→ TASK: Please return every line in the entries below with the word "gear" in it.

→ EXERCISE INPUT:
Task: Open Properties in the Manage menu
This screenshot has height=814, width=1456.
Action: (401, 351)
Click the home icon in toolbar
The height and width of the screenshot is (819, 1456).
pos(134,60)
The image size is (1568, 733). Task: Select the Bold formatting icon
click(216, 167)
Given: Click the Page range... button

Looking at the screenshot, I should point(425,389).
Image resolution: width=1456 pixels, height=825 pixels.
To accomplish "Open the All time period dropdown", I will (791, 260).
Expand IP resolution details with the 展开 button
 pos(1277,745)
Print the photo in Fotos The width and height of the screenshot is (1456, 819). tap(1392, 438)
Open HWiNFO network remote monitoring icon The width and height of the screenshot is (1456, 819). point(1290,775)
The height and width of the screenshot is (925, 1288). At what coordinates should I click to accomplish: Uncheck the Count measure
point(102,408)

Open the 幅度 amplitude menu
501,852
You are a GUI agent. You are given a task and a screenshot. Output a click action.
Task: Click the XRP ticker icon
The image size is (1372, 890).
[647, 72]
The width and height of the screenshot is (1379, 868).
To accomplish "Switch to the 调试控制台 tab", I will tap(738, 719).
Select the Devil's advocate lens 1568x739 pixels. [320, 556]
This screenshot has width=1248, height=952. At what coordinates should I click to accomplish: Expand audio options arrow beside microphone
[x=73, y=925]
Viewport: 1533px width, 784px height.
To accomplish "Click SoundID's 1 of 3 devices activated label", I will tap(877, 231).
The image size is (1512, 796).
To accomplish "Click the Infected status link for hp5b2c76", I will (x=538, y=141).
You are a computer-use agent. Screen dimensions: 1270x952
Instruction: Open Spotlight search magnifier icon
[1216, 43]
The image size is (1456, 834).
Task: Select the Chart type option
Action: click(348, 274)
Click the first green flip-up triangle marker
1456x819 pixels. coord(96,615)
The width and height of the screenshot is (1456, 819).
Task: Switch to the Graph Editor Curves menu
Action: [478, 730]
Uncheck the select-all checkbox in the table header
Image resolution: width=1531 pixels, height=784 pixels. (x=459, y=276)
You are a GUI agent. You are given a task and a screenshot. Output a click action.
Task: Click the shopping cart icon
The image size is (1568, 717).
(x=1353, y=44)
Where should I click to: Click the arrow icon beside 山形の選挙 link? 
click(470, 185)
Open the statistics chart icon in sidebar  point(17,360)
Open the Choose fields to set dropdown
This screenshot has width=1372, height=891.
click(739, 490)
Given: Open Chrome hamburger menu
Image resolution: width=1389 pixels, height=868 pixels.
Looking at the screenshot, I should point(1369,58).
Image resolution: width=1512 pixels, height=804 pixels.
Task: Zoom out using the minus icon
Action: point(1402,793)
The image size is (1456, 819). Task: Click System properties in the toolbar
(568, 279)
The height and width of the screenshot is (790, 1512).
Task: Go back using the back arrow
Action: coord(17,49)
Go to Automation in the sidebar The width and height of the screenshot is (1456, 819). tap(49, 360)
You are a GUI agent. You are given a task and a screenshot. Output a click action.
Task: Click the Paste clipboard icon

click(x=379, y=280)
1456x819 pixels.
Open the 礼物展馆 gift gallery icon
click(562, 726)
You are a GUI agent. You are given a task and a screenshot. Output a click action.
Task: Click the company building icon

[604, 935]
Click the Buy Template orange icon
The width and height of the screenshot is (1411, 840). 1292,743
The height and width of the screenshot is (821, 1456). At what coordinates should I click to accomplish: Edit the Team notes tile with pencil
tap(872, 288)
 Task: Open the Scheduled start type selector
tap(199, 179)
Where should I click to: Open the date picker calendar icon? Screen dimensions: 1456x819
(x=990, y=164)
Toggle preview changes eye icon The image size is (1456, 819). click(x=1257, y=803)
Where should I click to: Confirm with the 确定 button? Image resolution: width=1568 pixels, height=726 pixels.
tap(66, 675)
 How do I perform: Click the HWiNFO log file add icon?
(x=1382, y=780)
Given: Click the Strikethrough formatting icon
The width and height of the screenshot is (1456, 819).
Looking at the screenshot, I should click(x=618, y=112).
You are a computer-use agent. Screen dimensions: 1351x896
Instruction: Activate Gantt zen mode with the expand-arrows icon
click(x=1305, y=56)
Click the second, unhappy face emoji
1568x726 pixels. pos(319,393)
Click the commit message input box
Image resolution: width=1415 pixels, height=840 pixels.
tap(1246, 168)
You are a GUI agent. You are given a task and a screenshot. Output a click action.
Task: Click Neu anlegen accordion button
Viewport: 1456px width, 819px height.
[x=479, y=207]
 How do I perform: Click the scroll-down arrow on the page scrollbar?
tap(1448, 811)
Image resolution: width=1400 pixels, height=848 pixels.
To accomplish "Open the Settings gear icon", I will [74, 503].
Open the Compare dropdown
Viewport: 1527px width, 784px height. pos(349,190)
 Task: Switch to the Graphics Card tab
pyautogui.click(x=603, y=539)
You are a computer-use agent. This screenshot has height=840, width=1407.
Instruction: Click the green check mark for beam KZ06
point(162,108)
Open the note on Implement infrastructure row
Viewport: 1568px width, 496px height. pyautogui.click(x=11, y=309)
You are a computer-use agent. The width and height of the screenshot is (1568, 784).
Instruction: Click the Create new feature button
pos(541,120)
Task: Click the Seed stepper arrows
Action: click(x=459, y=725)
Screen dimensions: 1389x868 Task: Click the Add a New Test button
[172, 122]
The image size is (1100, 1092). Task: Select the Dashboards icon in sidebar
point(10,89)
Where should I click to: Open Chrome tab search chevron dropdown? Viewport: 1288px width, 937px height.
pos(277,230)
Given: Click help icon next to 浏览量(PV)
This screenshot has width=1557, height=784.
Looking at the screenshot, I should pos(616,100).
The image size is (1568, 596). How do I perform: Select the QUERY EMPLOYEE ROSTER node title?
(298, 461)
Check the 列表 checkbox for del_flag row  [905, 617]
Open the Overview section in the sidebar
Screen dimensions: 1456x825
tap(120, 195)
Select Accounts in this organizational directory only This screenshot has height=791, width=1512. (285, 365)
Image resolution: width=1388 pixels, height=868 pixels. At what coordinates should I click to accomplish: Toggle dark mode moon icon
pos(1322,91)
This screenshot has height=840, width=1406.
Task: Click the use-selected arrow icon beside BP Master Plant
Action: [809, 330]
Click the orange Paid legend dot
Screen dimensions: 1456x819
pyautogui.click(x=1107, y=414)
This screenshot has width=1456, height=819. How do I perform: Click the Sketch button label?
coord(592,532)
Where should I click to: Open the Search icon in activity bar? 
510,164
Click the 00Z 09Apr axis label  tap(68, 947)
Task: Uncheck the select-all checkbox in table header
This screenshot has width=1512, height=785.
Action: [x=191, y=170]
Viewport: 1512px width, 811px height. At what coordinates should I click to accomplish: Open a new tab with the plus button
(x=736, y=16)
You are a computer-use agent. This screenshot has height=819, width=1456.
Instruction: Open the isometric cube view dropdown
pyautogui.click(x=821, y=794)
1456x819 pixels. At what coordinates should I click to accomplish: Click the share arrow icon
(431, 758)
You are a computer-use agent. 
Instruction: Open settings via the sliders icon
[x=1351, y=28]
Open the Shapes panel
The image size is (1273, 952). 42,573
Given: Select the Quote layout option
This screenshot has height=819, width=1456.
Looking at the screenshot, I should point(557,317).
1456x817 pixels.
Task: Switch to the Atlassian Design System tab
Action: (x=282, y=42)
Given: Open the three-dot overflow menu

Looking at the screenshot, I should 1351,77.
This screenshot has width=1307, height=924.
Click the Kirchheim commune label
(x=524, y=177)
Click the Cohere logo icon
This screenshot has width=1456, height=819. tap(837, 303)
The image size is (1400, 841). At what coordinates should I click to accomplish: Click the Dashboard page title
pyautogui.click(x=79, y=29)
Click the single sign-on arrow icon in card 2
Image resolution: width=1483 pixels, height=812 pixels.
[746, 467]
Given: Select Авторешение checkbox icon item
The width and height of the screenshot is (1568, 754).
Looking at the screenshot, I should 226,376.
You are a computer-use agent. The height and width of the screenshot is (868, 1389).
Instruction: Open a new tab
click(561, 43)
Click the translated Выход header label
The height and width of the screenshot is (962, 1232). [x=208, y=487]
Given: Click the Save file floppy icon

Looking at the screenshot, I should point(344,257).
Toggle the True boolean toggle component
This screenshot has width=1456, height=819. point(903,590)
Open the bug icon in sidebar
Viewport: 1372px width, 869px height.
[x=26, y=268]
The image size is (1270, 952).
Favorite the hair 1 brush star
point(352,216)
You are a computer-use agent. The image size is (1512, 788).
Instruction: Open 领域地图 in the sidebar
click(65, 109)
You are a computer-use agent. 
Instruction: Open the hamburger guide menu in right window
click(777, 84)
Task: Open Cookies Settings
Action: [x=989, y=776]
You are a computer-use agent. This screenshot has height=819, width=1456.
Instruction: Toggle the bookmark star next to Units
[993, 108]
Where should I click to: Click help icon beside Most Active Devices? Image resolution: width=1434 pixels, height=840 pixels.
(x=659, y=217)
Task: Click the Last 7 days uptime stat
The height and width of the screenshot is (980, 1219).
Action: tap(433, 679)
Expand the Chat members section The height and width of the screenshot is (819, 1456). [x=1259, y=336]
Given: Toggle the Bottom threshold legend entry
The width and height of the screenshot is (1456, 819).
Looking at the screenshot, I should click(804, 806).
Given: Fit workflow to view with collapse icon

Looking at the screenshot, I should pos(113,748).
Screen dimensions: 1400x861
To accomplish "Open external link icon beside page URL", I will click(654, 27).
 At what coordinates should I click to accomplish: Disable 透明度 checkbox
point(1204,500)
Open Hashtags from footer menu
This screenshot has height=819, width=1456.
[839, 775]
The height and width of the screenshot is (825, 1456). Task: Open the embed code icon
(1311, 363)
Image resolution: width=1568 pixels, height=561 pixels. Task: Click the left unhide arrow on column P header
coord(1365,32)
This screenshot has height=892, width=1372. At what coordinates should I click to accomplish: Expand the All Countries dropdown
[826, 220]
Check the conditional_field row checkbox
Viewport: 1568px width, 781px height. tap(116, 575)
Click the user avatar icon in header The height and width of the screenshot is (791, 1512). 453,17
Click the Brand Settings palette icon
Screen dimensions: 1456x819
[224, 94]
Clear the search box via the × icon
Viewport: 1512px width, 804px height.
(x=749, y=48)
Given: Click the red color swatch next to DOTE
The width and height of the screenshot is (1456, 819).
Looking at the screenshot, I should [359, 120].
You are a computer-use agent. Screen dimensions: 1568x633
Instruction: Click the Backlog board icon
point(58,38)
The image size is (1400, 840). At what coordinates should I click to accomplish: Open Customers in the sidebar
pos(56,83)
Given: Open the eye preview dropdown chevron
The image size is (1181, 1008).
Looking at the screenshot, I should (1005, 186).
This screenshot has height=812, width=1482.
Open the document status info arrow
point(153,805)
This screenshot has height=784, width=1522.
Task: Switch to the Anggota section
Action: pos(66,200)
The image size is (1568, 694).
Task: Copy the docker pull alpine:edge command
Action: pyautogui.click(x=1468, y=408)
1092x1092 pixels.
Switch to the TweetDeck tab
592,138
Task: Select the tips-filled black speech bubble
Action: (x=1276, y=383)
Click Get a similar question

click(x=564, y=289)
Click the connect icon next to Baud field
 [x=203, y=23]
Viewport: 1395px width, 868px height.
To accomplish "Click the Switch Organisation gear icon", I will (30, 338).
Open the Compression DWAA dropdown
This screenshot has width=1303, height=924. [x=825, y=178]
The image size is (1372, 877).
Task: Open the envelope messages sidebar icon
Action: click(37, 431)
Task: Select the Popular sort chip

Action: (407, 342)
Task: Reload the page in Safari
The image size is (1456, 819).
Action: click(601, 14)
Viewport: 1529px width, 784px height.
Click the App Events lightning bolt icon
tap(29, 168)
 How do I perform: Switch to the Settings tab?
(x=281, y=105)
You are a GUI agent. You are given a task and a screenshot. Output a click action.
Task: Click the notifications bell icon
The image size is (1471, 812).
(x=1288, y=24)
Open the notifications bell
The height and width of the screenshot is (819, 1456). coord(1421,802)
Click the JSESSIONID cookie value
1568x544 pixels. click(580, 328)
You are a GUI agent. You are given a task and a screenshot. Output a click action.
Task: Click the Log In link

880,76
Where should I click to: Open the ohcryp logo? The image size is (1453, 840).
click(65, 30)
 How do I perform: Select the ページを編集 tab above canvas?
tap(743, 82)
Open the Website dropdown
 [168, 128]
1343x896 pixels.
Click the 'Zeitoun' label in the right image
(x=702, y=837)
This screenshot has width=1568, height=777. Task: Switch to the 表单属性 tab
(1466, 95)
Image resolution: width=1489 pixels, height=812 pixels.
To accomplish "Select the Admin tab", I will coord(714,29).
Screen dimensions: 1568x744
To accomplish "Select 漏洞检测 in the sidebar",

→ RESULT:
To accomplish "Open the Settings gear icon", I will [74, 503].
To accomplish "Click the Switch Organisation gear icon", I will (30, 338).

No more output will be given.